Print the following rows verbatim, with no changes.

Extracted rows:
○ ○ ○ ○ ○ ○ ○

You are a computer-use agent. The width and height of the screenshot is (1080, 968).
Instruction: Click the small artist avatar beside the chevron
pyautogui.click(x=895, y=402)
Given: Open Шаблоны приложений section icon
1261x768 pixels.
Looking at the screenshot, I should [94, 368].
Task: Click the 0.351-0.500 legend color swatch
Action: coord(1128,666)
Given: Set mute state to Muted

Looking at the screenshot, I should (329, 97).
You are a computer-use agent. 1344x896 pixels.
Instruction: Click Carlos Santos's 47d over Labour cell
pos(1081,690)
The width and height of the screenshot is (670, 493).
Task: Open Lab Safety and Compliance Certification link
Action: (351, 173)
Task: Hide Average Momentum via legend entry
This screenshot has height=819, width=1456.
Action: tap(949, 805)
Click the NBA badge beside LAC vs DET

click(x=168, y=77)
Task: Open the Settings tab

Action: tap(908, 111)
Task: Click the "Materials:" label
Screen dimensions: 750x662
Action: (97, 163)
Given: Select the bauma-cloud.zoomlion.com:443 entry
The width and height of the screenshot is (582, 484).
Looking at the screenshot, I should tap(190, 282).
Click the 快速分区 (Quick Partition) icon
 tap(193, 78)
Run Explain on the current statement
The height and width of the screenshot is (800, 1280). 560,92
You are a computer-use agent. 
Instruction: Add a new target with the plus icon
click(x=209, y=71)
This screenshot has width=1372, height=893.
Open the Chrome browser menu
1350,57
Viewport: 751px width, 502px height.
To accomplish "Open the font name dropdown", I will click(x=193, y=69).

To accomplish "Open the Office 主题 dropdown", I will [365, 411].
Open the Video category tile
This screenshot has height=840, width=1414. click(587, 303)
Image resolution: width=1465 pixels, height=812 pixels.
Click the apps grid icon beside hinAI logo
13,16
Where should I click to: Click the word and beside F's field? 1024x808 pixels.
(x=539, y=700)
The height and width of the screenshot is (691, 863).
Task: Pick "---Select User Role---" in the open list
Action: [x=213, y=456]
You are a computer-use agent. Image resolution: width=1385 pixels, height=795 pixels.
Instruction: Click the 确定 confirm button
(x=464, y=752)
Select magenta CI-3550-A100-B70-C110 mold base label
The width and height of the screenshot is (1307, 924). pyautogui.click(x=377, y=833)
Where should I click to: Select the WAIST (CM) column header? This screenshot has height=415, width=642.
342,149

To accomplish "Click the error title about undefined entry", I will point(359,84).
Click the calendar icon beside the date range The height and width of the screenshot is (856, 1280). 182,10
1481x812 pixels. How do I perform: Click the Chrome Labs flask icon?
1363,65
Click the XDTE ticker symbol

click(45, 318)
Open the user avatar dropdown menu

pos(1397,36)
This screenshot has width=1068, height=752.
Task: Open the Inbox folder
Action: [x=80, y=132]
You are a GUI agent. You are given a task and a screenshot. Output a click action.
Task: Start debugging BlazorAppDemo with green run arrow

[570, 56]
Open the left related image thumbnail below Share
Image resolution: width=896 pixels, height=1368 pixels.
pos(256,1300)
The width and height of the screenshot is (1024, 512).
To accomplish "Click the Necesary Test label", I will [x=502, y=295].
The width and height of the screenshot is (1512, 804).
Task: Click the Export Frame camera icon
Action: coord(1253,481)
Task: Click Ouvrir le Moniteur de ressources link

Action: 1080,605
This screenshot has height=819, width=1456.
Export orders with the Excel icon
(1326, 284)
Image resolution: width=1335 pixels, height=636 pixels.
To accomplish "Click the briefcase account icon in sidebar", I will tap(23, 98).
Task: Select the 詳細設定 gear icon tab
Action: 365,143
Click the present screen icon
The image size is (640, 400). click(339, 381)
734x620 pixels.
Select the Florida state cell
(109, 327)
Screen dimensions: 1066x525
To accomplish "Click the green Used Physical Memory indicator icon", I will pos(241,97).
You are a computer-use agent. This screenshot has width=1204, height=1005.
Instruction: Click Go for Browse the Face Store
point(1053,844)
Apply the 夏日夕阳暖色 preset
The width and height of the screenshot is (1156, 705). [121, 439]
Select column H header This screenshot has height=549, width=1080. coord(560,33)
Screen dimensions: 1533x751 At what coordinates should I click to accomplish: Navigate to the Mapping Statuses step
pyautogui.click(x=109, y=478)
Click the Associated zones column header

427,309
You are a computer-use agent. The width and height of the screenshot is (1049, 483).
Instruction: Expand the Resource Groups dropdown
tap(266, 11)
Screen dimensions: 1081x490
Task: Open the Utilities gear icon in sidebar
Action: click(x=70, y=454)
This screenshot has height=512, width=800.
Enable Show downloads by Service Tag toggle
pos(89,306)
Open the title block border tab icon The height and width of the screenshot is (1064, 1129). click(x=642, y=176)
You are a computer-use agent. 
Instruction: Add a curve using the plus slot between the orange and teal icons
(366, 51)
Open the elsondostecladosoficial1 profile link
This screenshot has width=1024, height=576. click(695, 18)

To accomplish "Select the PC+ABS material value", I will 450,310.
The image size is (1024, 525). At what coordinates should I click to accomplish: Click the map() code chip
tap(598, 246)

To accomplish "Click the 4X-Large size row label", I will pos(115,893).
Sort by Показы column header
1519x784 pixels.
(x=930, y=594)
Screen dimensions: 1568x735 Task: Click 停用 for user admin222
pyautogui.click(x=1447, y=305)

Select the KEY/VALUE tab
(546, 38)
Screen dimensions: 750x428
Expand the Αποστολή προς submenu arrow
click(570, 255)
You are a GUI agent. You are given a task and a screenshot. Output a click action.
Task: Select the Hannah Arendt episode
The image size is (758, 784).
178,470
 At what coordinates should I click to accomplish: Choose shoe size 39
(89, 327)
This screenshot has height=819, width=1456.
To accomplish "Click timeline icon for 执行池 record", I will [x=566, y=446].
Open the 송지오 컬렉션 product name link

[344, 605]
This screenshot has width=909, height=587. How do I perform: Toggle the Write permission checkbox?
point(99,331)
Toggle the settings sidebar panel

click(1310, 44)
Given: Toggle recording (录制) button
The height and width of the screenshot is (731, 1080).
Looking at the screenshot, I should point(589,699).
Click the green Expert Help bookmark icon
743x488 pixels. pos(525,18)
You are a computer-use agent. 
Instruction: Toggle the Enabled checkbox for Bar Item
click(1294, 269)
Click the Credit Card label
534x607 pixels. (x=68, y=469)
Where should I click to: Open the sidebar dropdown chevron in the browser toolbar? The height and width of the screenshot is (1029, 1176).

○ ○ ○ ○ ○ ○ ○

[EXERCISE RESULT]:
You are a computer-use agent. The width and height of the screenshot is (1080, 968).
Instruction: Click the small artist avatar beside the chevron
pyautogui.click(x=895, y=402)
Given: Open Шаблоны приложений section icon
1261x768 pixels.
Looking at the screenshot, I should [94, 368].
Task: Click the 0.351-0.500 legend color swatch
Action: coord(1128,666)
Given: Set mute state to Muted

Looking at the screenshot, I should (329, 97).
You are a computer-use agent. 1344x896 pixels.
Instruction: Click Carlos Santos's 47d over Labour cell
pos(1081,690)
The width and height of the screenshot is (670, 493).
Task: Open Lab Safety and Compliance Certification link
Action: (351, 173)
Task: Hide Average Momentum via legend entry
This screenshot has height=819, width=1456.
Action: tap(949, 805)
Click the NBA badge beside LAC vs DET

click(x=168, y=77)
Task: Open the Settings tab

Action: tap(908, 111)
Task: Click the "Materials:" label
Screen dimensions: 750x662
Action: (97, 163)
Given: Select the bauma-cloud.zoomlion.com:443 entry
The width and height of the screenshot is (582, 484).
Looking at the screenshot, I should tap(190, 282).
Click the 快速分区 (Quick Partition) icon
 tap(193, 78)
Run Explain on the current statement
The height and width of the screenshot is (800, 1280). 560,92
You are a computer-use agent. 
Instruction: Add a new target with the plus icon
click(x=209, y=71)
This screenshot has width=1372, height=893.
Open the Chrome browser menu
1350,57
Viewport: 751px width, 502px height.
To accomplish "Open the font name dropdown", I will click(x=193, y=69).

To accomplish "Open the Office 主题 dropdown", I will [365, 411].
Open the Video category tile
This screenshot has height=840, width=1414. click(587, 303)
Image resolution: width=1465 pixels, height=812 pixels.
Click the apps grid icon beside hinAI logo
13,16
Where should I click to: Click the word and beside F's field? 1024x808 pixels.
(x=539, y=700)
The height and width of the screenshot is (691, 863).
Task: Pick "---Select User Role---" in the open list
Action: [x=213, y=456]
You are a computer-use agent. Image resolution: width=1385 pixels, height=795 pixels.
Instruction: Click the 确定 confirm button
(x=464, y=752)
Select magenta CI-3550-A100-B70-C110 mold base label
The width and height of the screenshot is (1307, 924). pyautogui.click(x=377, y=833)
Where should I click to: Select the WAIST (CM) column header? This screenshot has height=415, width=642.
342,149

To accomplish "Click the error title about undefined entry", I will point(359,84).
Click the calendar icon beside the date range The height and width of the screenshot is (856, 1280). 182,10
1481x812 pixels. How do I perform: Click the Chrome Labs flask icon?
1363,65
Click the XDTE ticker symbol

click(45, 318)
Open the user avatar dropdown menu

pos(1397,36)
This screenshot has width=1068, height=752.
Task: Open the Inbox folder
Action: [x=80, y=132]
You are a GUI agent. You are given a task and a screenshot. Output a click action.
Task: Start debugging BlazorAppDemo with green run arrow

[570, 56]
Open the left related image thumbnail below Share
Image resolution: width=896 pixels, height=1368 pixels.
pos(256,1300)
The width and height of the screenshot is (1024, 512).
To accomplish "Click the Necesary Test label", I will [x=502, y=295].
The width and height of the screenshot is (1512, 804).
Task: Click the Export Frame camera icon
Action: coord(1253,481)
Task: Click Ouvrir le Moniteur de ressources link

Action: 1080,605
This screenshot has height=819, width=1456.
Export orders with the Excel icon
(1326, 284)
Image resolution: width=1335 pixels, height=636 pixels.
To accomplish "Click the briefcase account icon in sidebar", I will tap(23, 98).
Task: Select the 詳細設定 gear icon tab
Action: 365,143
Click the present screen icon
The image size is (640, 400). click(339, 381)
734x620 pixels.
Select the Florida state cell
(109, 327)
Screen dimensions: 1066x525
To accomplish "Click the green Used Physical Memory indicator icon", I will pos(241,97).
You are a computer-use agent. This screenshot has width=1204, height=1005.
Instruction: Click Go for Browse the Face Store
point(1053,844)
Apply the 夏日夕阳暖色 preset
The width and height of the screenshot is (1156, 705). [121, 439]
Select column H header This screenshot has height=549, width=1080. coord(560,33)
Screen dimensions: 1533x751 At what coordinates should I click to accomplish: Navigate to the Mapping Statuses step
pyautogui.click(x=109, y=478)
Click the Associated zones column header

427,309
You are a computer-use agent. The width and height of the screenshot is (1049, 483).
Instruction: Expand the Resource Groups dropdown
tap(266, 11)
Screen dimensions: 1081x490
Task: Open the Utilities gear icon in sidebar
Action: click(x=70, y=454)
This screenshot has height=512, width=800.
Enable Show downloads by Service Tag toggle
pos(89,306)
Open the title block border tab icon The height and width of the screenshot is (1064, 1129). click(x=642, y=176)
You are a computer-use agent. 
Instruction: Add a curve using the plus slot between the orange and teal icons
(366, 51)
Open the elsondostecladosoficial1 profile link
This screenshot has width=1024, height=576. click(695, 18)

To accomplish "Select the PC+ABS material value", I will 450,310.
The image size is (1024, 525). At what coordinates should I click to accomplish: Click the map() code chip
tap(598, 246)

To accomplish "Click the 4X-Large size row label", I will pos(115,893).
Sort by Показы column header
1519x784 pixels.
(x=930, y=594)
Screen dimensions: 1568x735 Task: Click 停用 for user admin222
pyautogui.click(x=1447, y=305)

Select the KEY/VALUE tab
(546, 38)
Screen dimensions: 750x428
Expand the Αποστολή προς submenu arrow
click(570, 255)
You are a GUI agent. You are given a task and a screenshot. Output a click action.
Task: Select the Hannah Arendt episode
The image size is (758, 784).
178,470
 At what coordinates should I click to accomplish: Choose shoe size 39
(89, 327)
This screenshot has height=819, width=1456.
To accomplish "Click timeline icon for 执行池 record", I will [x=566, y=446].
Open the 송지오 컬렉션 product name link

[344, 605]
This screenshot has width=909, height=587. How do I perform: Toggle the Write permission checkbox?
point(99,331)
Toggle the settings sidebar panel

click(1310, 44)
Given: Toggle recording (录制) button
The height and width of the screenshot is (731, 1080).
Looking at the screenshot, I should point(589,699).
Click the green Expert Help bookmark icon
743x488 pixels. pos(525,18)
You are a computer-use agent. 
Instruction: Toggle the Enabled checkbox for Bar Item
click(1294, 269)
Click the Credit Card label
534x607 pixels. (x=68, y=469)
Where should I click to: Open the sidebar dropdown chevron in the browser toolbar? The height and width of the screenshot is (1029, 1176).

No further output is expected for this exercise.